#### [Aim of the exercise]
Every line of the material below that contains the string "agent" must appear in the answer.

☆ ☆ ☆

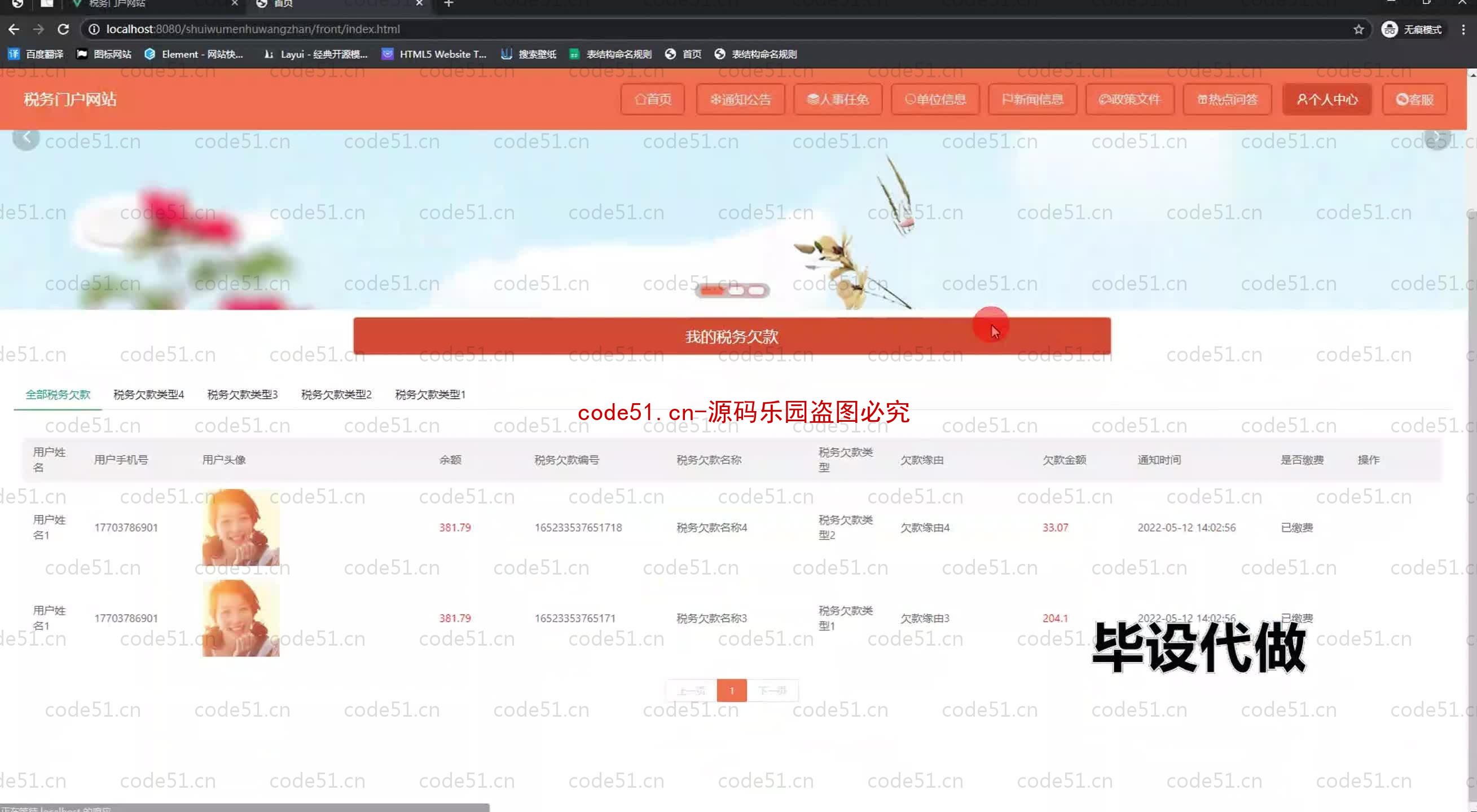
Task: Click user avatar thumbnail row one
Action: click(241, 527)
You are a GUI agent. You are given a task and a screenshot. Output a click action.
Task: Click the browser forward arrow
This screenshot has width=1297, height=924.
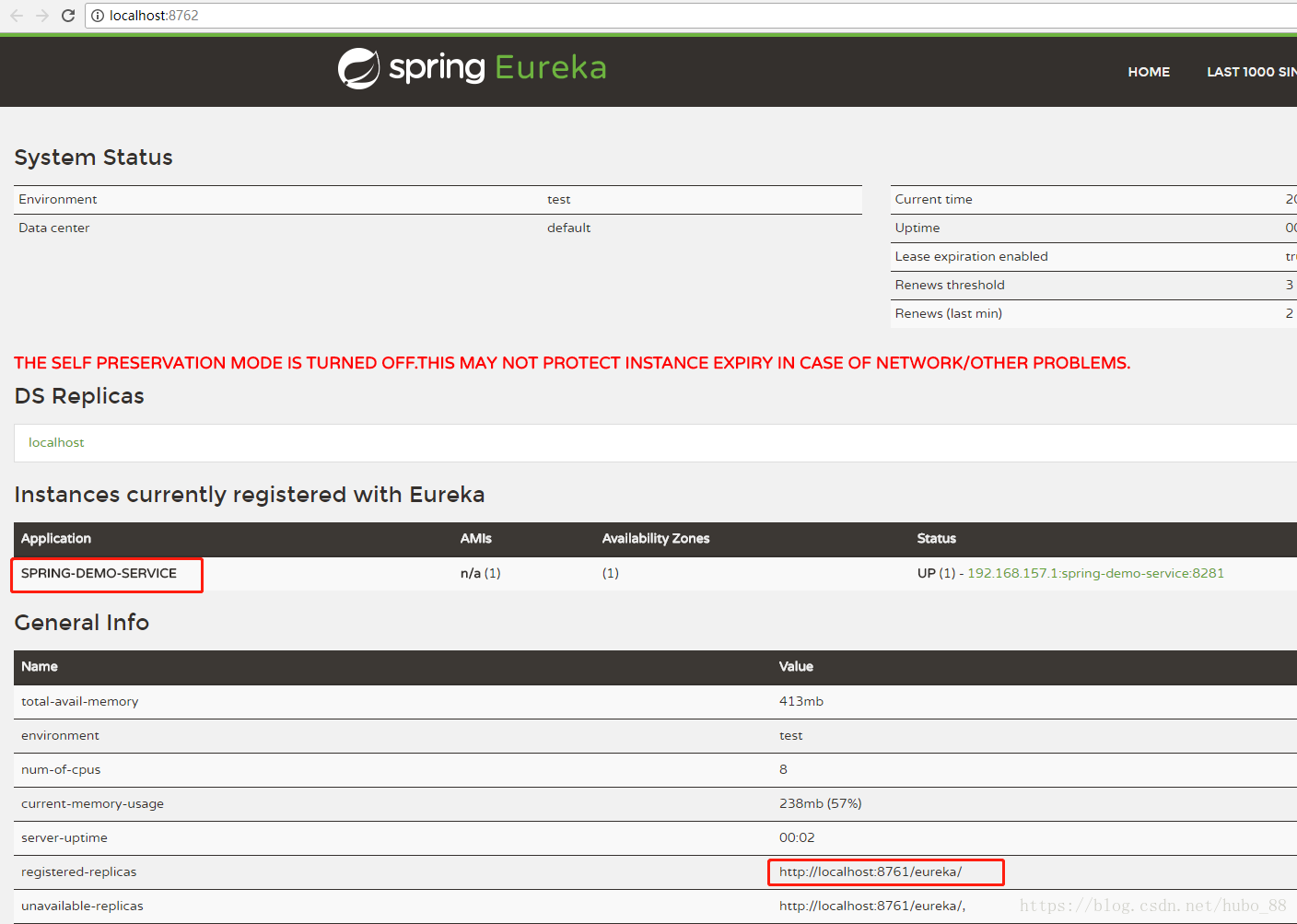click(42, 16)
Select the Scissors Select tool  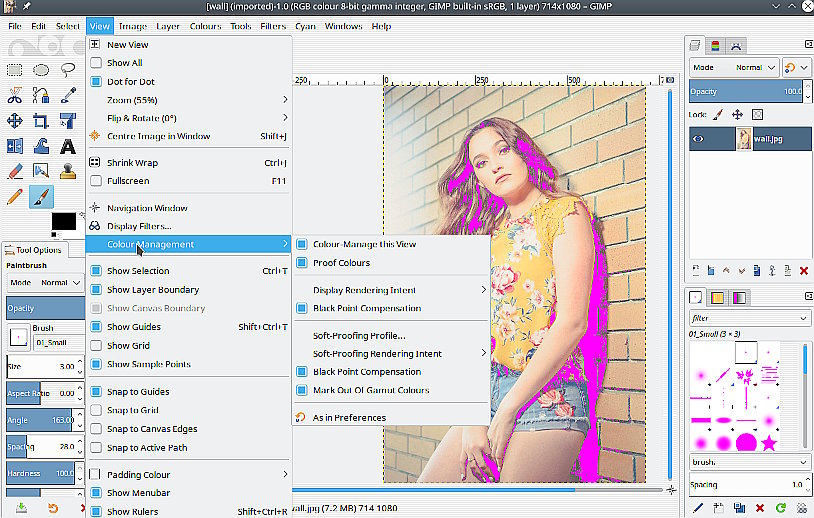pyautogui.click(x=15, y=95)
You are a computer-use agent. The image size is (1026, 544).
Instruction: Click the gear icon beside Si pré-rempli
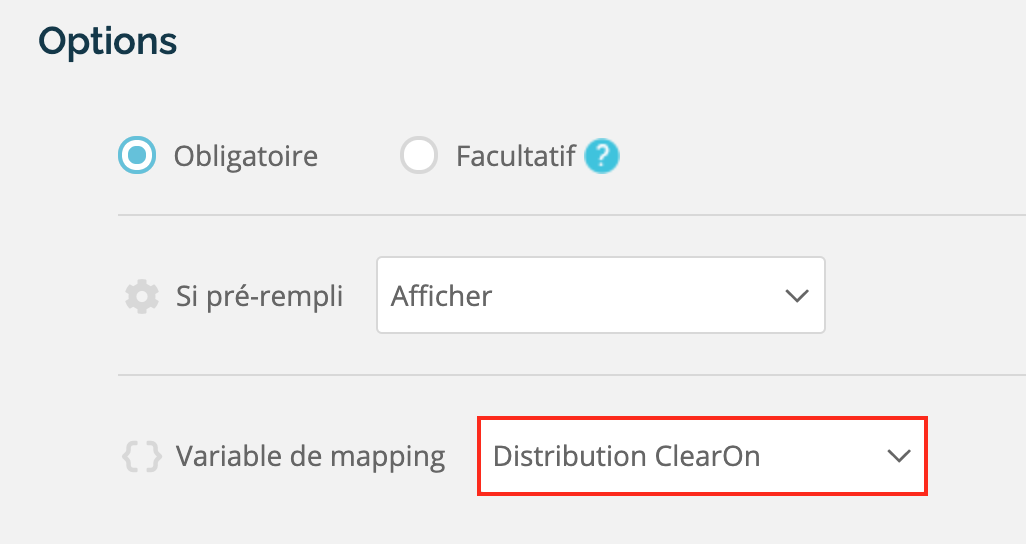[142, 297]
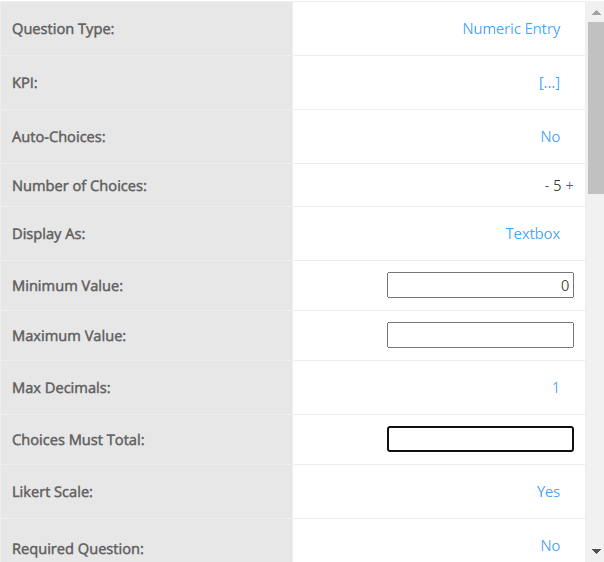
Task: Click the Likert Scale label
Action: 59,492
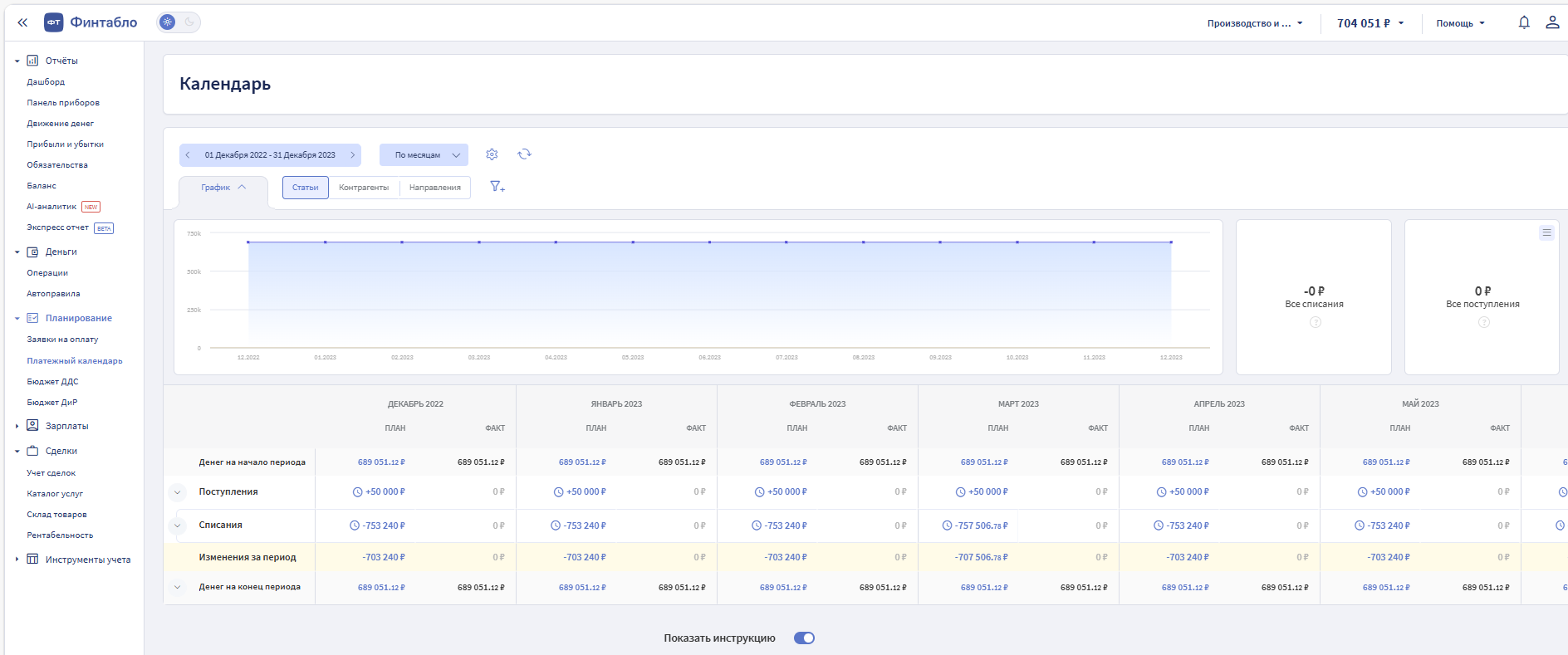The height and width of the screenshot is (655, 1568).
Task: Open the По месяцам period dropdown
Action: click(424, 155)
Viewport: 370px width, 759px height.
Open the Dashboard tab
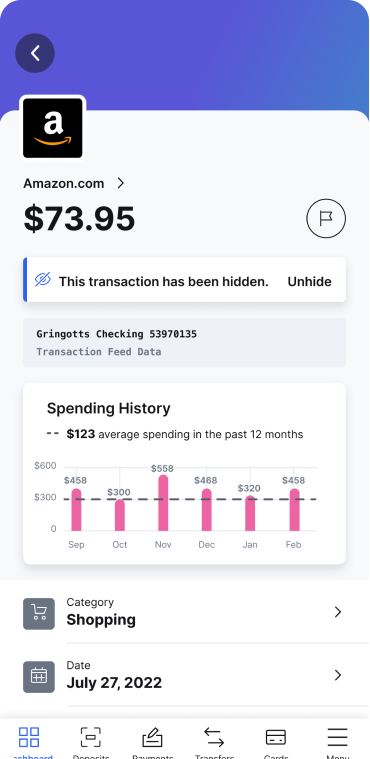29,742
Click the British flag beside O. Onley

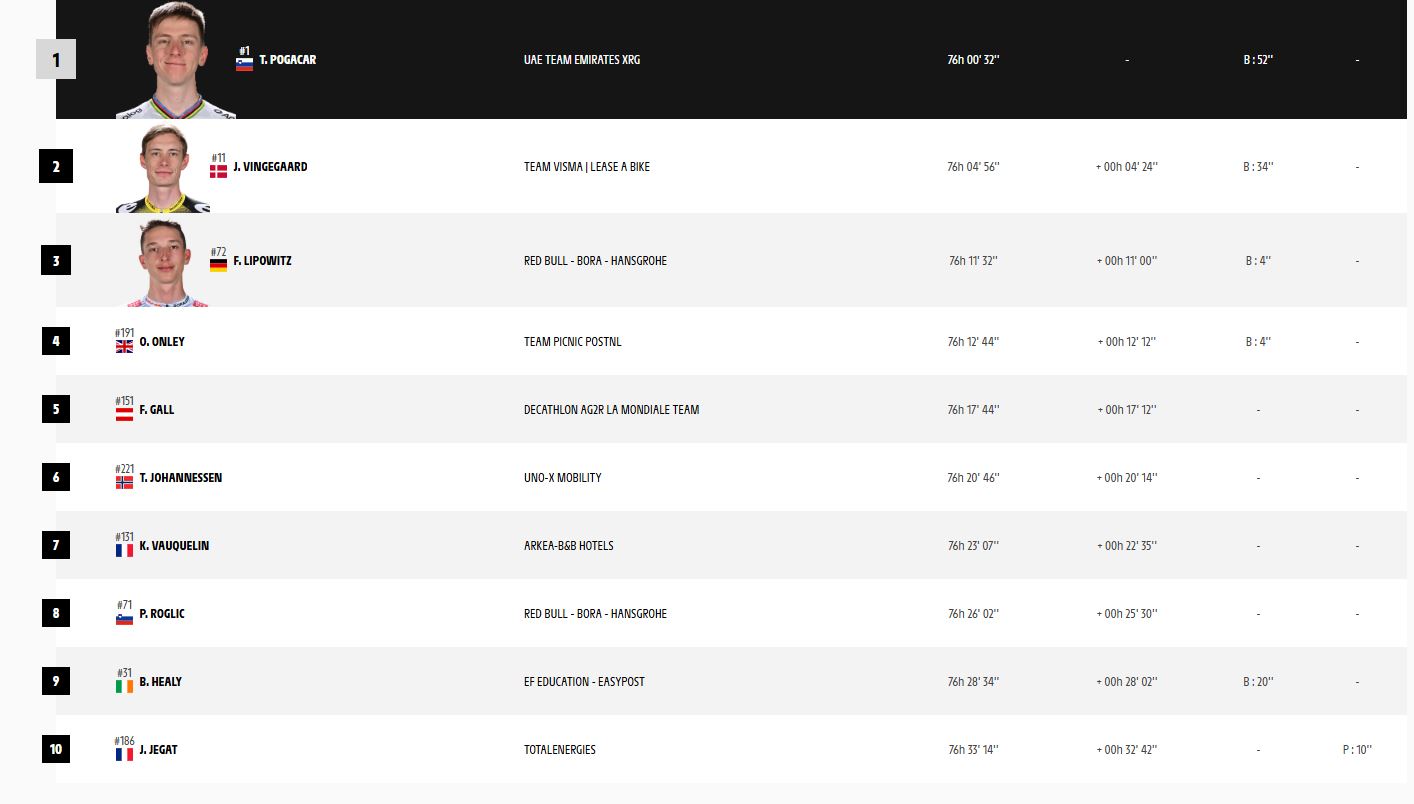pos(124,346)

☆ ☆ ☆

#### [Exercise answer]
You are a GUI agent. You are given a task and a screenshot. Output a click action.
You are a computer-use agent. The image size is (1026, 544).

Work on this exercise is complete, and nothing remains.